A ilusão da “saúde suplementar” e o mar de tubarões

Para fechar este breve tópico, o Brasil voltou a registrar leve aumento da adesão a seguros de saúde, o que se relaciona com a retomada do emprego formal, pois muitas empresas incluem acesso à saúde suplementar entre seus “benefícios”, o que tende a aumentar a demanda por serviços neste ramo.

Para além da relação planos e usuários, há questões internas ao próprio mercado da saúde e seus atores. Como se vê, há uma forte concentração de capital no setor, caracterizada por um movimento inédito de verticalização — isto é, grandes grupos econômicos se apropriando de partes distintas da cadeia produtiva, a exemplo de grupos donos de hospitais que adquirem seguradoras da saúde, assunto que passou pelo crivo do CADE recentemente. Aqui também temos uma tendência de concentração de oferta de serviço, com prejuízos já relatados a usuários que sofrem com interrupção ou mudanças bruscas de tratamentos importantes.

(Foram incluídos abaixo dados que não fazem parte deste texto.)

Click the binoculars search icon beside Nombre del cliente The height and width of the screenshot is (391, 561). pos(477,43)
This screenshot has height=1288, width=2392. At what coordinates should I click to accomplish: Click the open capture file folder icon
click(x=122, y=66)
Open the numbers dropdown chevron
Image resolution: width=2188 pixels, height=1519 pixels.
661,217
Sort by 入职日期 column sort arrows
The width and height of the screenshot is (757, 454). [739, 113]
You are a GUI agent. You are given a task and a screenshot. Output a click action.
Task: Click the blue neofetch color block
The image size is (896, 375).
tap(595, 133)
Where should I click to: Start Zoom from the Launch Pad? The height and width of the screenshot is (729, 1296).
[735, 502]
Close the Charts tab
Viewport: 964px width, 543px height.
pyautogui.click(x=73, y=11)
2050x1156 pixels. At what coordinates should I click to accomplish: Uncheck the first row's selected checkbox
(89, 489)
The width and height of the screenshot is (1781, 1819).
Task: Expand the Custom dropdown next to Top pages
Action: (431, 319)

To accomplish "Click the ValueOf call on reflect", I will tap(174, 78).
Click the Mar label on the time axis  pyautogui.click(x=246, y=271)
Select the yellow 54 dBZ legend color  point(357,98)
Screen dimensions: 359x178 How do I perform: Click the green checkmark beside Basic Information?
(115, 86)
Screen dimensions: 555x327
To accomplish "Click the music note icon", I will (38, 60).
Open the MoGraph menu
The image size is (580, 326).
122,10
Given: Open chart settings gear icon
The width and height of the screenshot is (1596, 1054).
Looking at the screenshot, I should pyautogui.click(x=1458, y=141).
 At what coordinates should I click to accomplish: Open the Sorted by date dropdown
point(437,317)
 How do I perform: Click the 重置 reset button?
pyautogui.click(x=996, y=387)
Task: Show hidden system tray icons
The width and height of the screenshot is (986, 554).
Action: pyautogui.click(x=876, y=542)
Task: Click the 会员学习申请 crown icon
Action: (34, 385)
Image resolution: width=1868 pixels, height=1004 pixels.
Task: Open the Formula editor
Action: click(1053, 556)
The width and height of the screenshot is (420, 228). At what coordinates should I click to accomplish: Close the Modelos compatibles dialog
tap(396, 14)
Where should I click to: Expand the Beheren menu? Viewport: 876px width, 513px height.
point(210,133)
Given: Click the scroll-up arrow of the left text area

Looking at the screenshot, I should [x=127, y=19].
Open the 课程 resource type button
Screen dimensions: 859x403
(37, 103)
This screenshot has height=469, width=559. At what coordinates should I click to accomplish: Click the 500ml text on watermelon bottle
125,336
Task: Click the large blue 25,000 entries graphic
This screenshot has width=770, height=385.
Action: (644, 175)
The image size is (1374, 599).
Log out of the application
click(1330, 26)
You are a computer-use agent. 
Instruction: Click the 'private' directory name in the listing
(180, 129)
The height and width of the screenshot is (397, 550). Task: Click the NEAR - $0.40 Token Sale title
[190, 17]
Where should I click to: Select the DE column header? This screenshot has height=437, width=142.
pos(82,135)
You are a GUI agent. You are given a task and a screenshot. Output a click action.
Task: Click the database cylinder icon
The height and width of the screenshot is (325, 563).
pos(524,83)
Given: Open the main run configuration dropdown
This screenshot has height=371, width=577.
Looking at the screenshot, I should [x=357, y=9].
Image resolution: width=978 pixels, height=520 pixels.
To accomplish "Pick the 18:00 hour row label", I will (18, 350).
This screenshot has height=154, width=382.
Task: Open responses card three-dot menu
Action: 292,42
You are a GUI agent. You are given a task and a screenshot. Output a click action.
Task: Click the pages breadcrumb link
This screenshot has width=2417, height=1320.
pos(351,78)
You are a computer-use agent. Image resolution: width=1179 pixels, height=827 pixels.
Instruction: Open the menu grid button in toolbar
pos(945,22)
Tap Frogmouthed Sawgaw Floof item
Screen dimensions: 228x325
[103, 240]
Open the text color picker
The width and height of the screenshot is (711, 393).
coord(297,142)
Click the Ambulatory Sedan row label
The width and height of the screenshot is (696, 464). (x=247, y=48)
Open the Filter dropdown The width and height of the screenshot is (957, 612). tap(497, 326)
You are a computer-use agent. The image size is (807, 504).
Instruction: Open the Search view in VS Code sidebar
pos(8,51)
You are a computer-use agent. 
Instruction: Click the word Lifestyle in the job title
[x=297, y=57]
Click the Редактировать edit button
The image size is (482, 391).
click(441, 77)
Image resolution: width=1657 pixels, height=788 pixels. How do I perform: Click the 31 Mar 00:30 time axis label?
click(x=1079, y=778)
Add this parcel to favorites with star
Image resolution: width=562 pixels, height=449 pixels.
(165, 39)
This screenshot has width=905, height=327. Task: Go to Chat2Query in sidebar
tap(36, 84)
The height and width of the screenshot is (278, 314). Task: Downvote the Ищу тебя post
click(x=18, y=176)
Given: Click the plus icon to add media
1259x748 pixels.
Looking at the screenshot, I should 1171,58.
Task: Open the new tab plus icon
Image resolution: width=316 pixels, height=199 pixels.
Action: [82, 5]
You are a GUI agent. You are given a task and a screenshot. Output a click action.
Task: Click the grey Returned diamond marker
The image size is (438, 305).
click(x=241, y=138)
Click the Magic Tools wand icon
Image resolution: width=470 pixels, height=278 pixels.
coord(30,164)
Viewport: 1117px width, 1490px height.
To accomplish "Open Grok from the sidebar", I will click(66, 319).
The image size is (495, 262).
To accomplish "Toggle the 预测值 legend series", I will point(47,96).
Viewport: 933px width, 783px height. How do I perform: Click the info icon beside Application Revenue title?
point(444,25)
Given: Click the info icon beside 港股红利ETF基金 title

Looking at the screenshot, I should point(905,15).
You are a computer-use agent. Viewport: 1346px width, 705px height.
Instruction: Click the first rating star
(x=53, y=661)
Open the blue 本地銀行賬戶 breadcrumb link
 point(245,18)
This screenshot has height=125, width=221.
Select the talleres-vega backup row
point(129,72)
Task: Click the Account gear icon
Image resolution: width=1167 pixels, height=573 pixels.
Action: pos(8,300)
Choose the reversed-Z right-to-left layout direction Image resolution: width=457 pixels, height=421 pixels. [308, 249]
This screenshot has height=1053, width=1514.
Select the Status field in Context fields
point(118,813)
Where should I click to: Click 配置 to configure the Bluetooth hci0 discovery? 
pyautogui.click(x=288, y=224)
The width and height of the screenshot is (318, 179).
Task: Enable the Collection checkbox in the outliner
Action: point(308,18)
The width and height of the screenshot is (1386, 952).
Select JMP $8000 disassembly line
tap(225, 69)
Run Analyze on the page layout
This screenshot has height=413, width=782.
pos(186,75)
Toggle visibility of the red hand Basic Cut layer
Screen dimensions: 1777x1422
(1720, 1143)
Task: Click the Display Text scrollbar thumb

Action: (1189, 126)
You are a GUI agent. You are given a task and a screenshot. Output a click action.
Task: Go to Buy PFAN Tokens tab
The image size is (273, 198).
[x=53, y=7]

Neste sentido, há o efeito de empresas menores de seguros se tornarem incapazes de cumprir o que prometem a seus contratantes. Estes, por sua vez poderiam se deparar com aumento de seus gastos com saúde ou se contentar com a rede pública, subfinanciada há décadas. O que implica mais demanda – e necessidade de investimento – sobre o SUS.

Briga de cachorros grandes e o debate sobre o que fazer

Outro pequeno conflito entre setores poderosos se deu entre farmacêuticas e planos privados, cada qual a buscar seu interesse. Isso porque nota técnica da ANS restringe acesso a medicamentos de terapias avançadas e os coloca em categoria distinta de fármacos em geral. Significa que os primeiros, mais caros, só poderiam ser ofertados por planos de saúde se incluídos no rol da ANS e liberados pelo Conitec, decisão contestada pelo setor farmacêutico. Este, para garantir maiores possibilidades de comercialização, lança mão do nobre argumento de que a medida restringe seu acesso pelos usuários e aumentará a pressão sobre o SUS.

Como se vê, basta um apanhado de fatos sucedidos num breve espaço de tempo para se deparar com o tamanho do desafio de se regular o negócio da saúde e os interesses que se chocam e entrelaçam simultaneamente, com repercussões no setor público incluídas. No fim das contas, a regulação é possível?